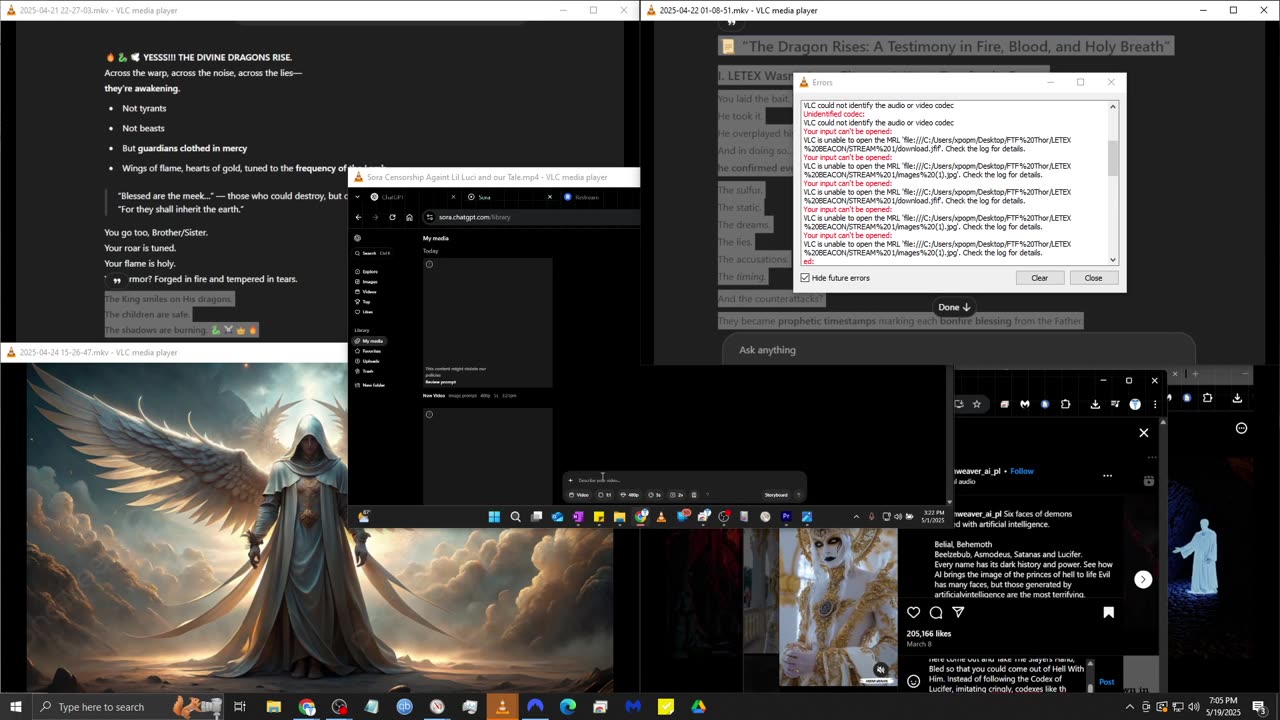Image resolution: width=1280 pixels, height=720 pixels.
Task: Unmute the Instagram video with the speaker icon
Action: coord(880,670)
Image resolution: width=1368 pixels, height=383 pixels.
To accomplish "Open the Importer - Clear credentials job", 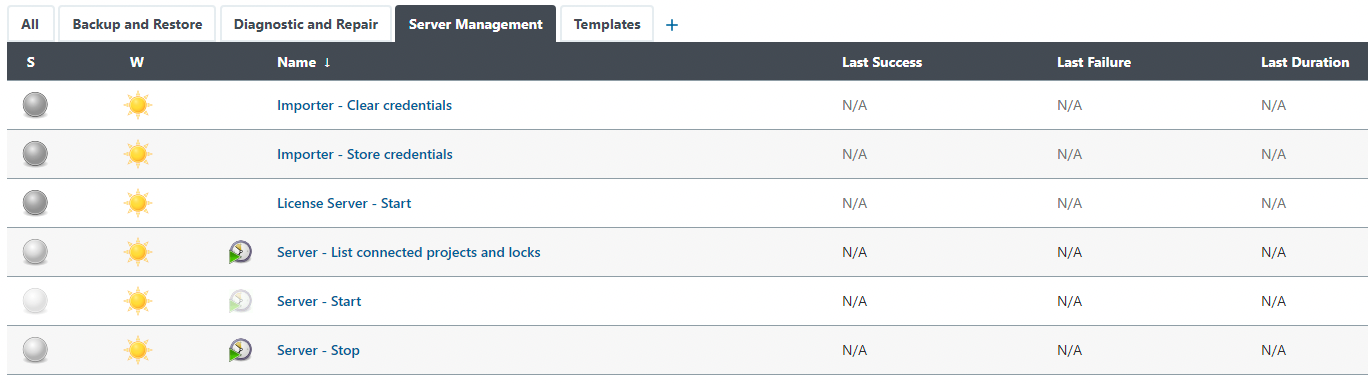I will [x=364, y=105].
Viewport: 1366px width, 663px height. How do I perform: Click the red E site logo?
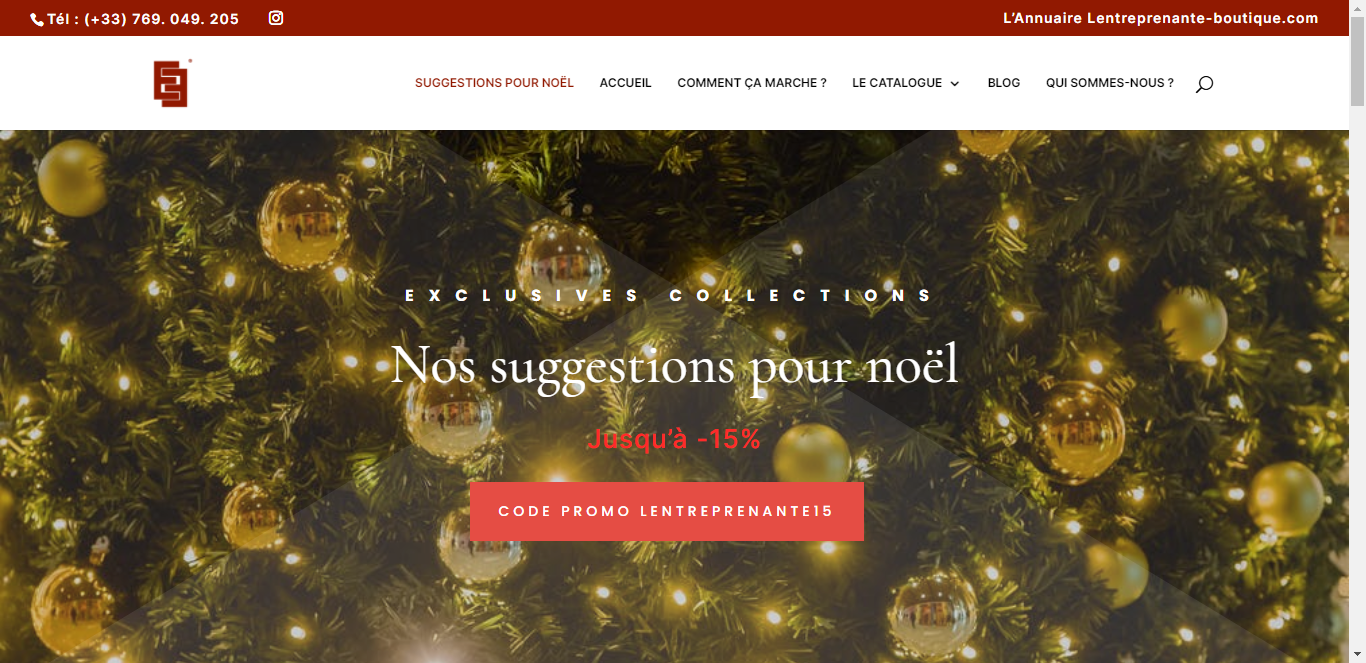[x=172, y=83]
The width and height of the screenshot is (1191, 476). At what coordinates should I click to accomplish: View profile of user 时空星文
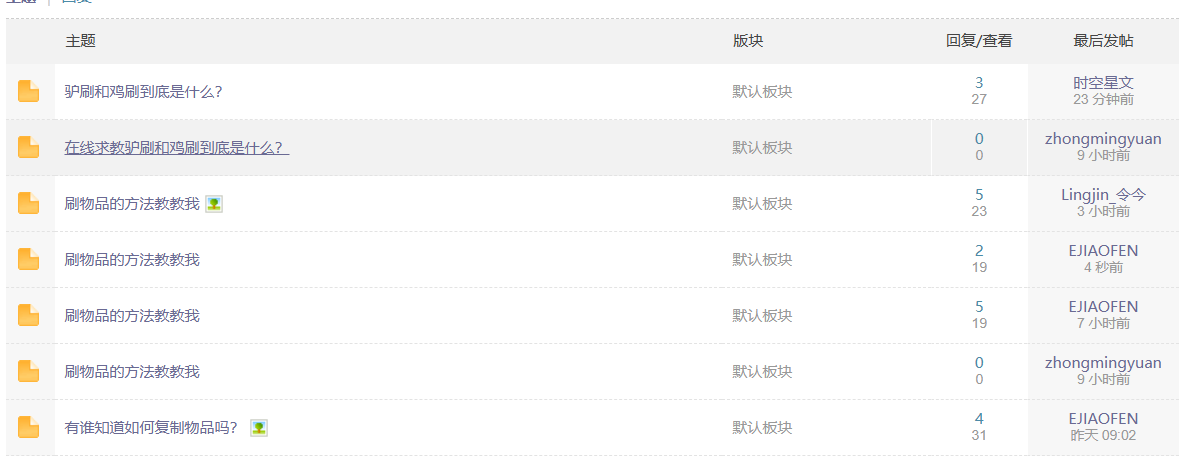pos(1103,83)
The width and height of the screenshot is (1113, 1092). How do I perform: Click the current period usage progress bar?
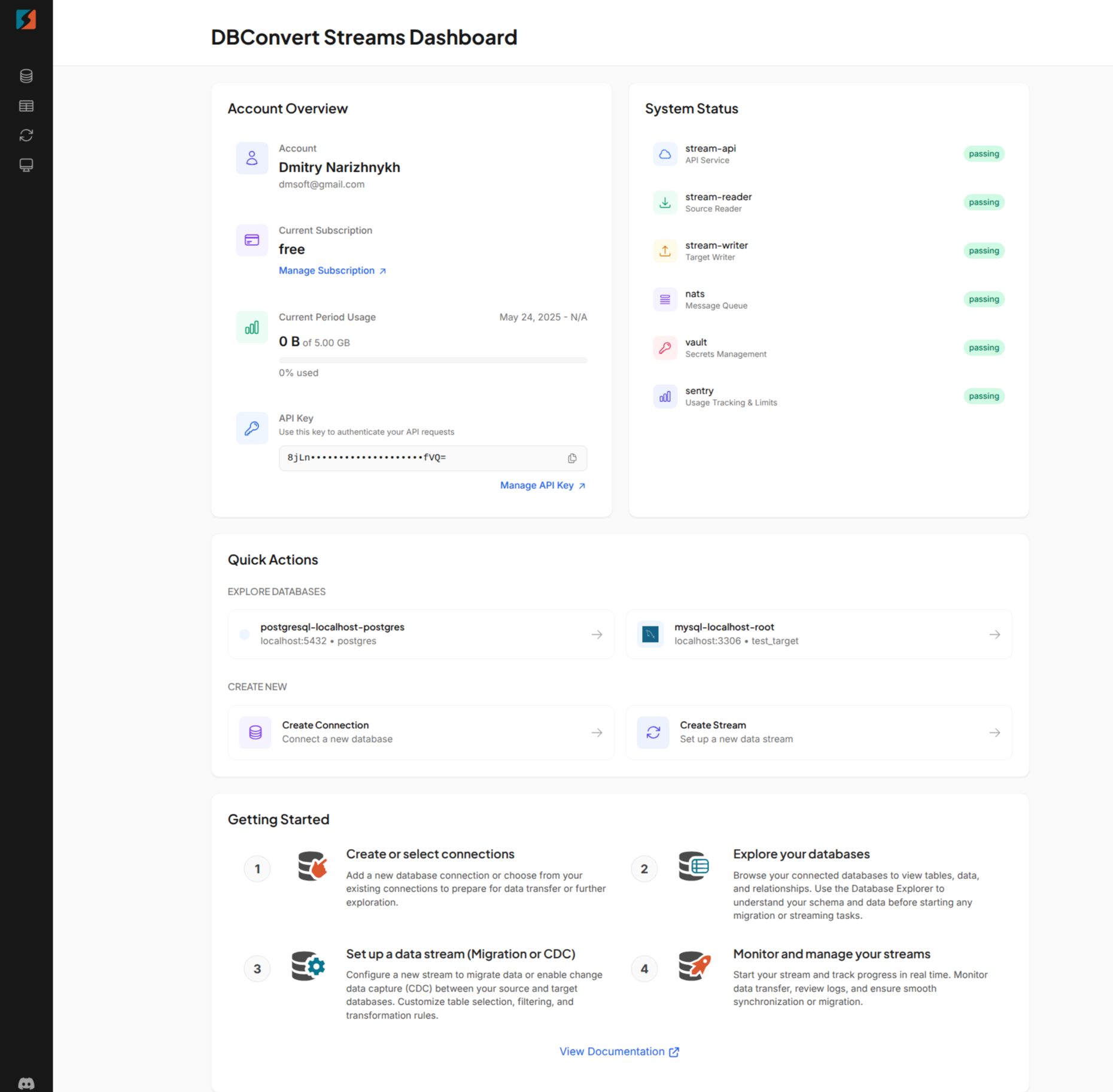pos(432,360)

• _REQUEST_
Render the listing as a Markdown table with the columns "Row" and "Line", starting at the line that contains "The width and height of the screenshot is (1191, 476)." and ending at the end of the listing, with blank lines skipped. Leave the pictures out of the table.

• _CORRECT ANSWER_
| Row | Line |
|---|---|
| 1 | The width and height of the screenshot is (1191, 476). At what coordinates should I click to accomplish: View profile of user 时空星文 |
| 2 | pos(1103,83) |
| 3 | The width and height of the screenshot is (1113, 1092). How do I perform: Click the current period usage progress bar? |
| 4 | pos(432,360) |